Историю, которая так ему нравилась, что он дважды помянул ее в «Дневнике», Скотт, очевидно, пересказывал много раз. Когда в 1745 году горные кланы захватили Карлайл, одна старушка решила, что ей грозит насилие, и заперлась у себя в спальне. Поскольку же никто и не думал нарушить ее затворничество, она начала опасаться, уж не увлеклась ли развратная солдатня выпивкой, забыв про прекрасный пол. Старушка высунулась в окошко и спросила какого-то прохожего: «Простите, сэр, вы случайно не слышали, когда точно будут насиловать?»
Излюбленной темой среди мужчин было происхождение института шотландских баронов — этот титул получали мелкие землевладельцы в основном из горных районов, подчинявшиеся непосредственно шотландской короне. Скотт приводил в пример «барона Кинкливена, владеющего паромом через речку Тэй и дюжиной акров земли, кои были пожалованы его предку за то, что тот верноподданнейше взял на себя ветры, пущенные Марией Стюарт; этот маленький грех случился с ней в ту минуту, когда она перебиралась с берега в лодку. Наш лодочник выступил вперед и принес всем присутствующим извинения. Сей знак вежливости пришелся весьма по душе королеве, которая тут же осведомилась: «Чей ты слуга?» Узнав, что он арендатор или виллан графа Мара, королева попросила своего родича Джока Мара даровать ему свободу, более того, — произвести его в упомянутое звание, каковое граф ему, соответственно, и пожаловал».

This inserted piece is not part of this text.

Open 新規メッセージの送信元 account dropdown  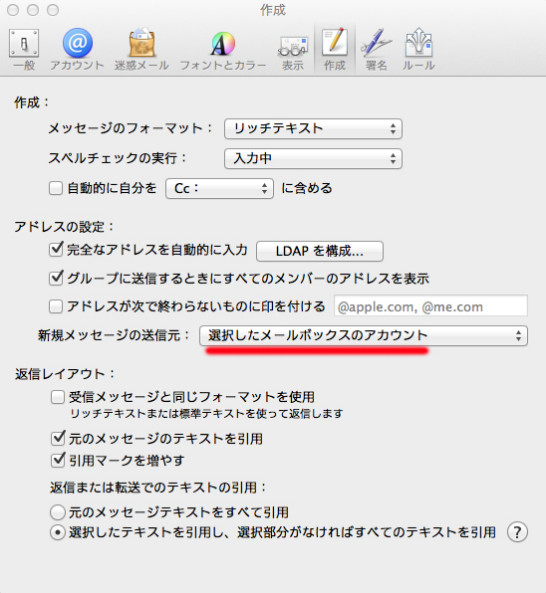click(363, 335)
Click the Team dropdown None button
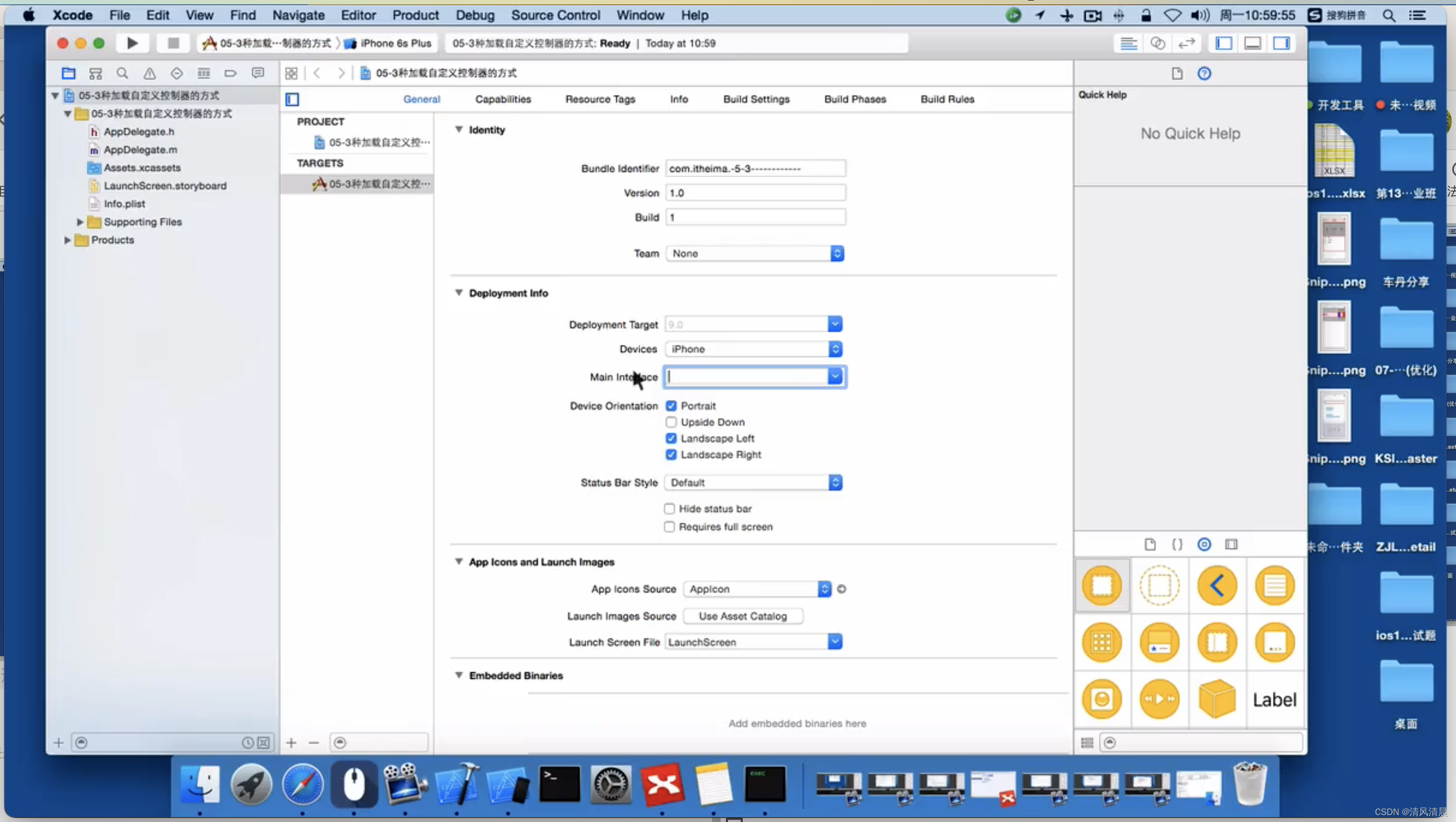The image size is (1456, 822). [x=754, y=253]
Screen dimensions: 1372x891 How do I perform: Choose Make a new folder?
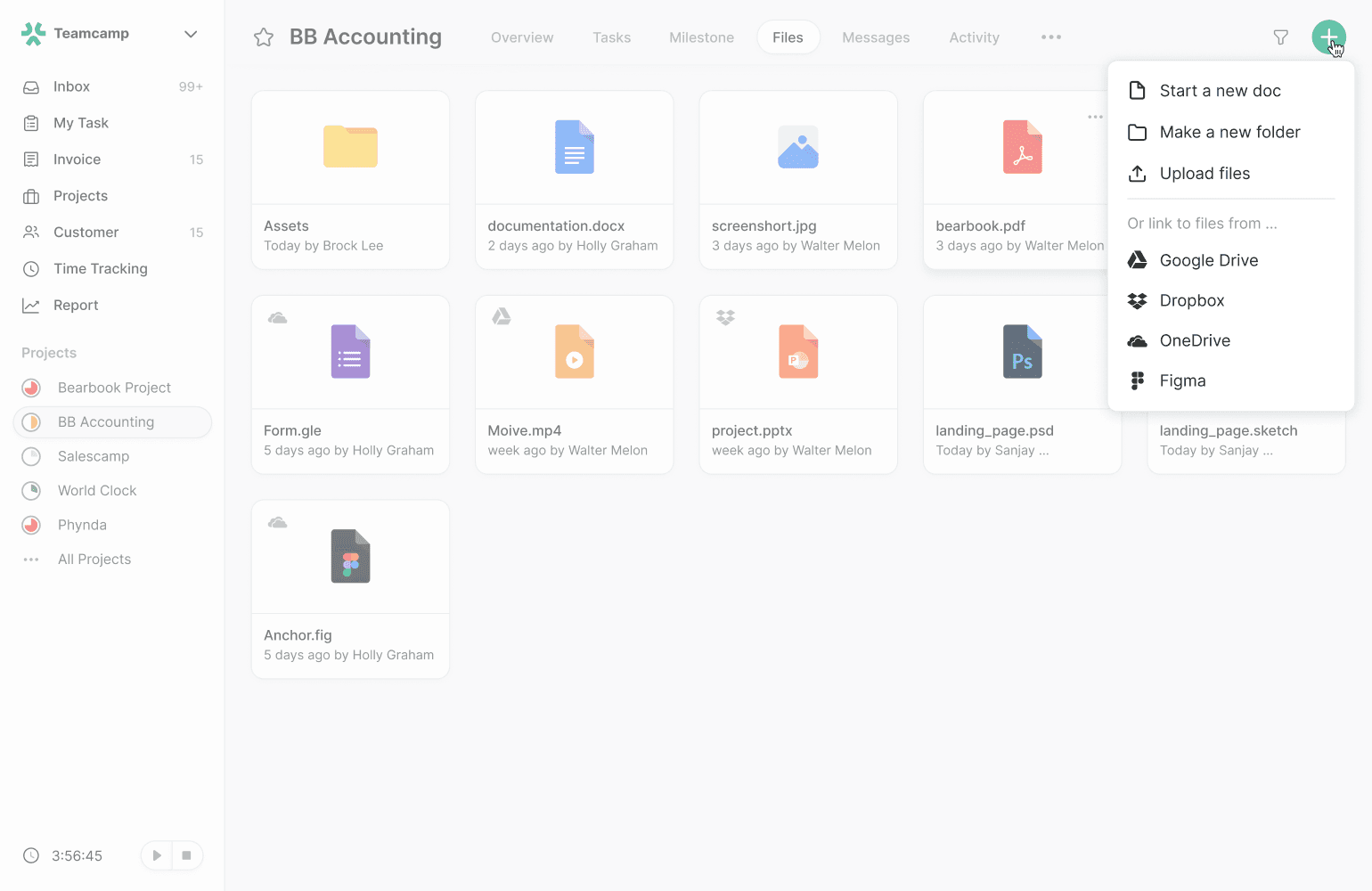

Скотт ко всем умел найти подход — пленял женщин чувствительными пустячками, развлекал мужчин солеными анекдотами и баловал детишек романтической чепухой. В июне 1825 года он опубликовал первое после «Ред-гонтлета» произведение — «Повести о крестоносцах», предназначавшееся, судя по всему, исключительно для мальчиков. Первый роман, «Обрученные», писался, видимо, в полусонном, если не в коматозном состоянии и па конкурсе наискучнейших и наибестолковейших книг, созданных людьми гениальными, завоевал бы одно из призовых мест. Во втором, «Талисмане», больше действия, но такого, что опускаются руки. Персонажи изъясняются до смешного высокопарно, эпизоды — словно поделка невзыскательного драматурга, который стремится возместить недостаток воображения преизбытком ходульного пафоса, а в результате предлагает нам кукольную мелодраму взамен драмы человеческих страстей. В обоих романах действуют равно нелепые сверхмужественные мужчины и сверхдобродетельные женщины, имеются переодевания, привидения, стандартные «злодеи», и над всем этим царит дух рисованных задников и театральной бутафорской. Верность долгу, вознагражденная отвага, гнусный мерзавец и выследивший его благородный пес — романы состоят из таких и подобных ухищрений, граничащих с чудесами; а задира рыцарь из «Талисмана», Ричард Львиное Сердце, на долгие годы стал любимым героем мальчишек школьного возраста. Впрочем, на чтиво, как и на все остальное, мода меняется, и в наше время скорее всего герой с сердцем льва уступил место герою с «душой» машины.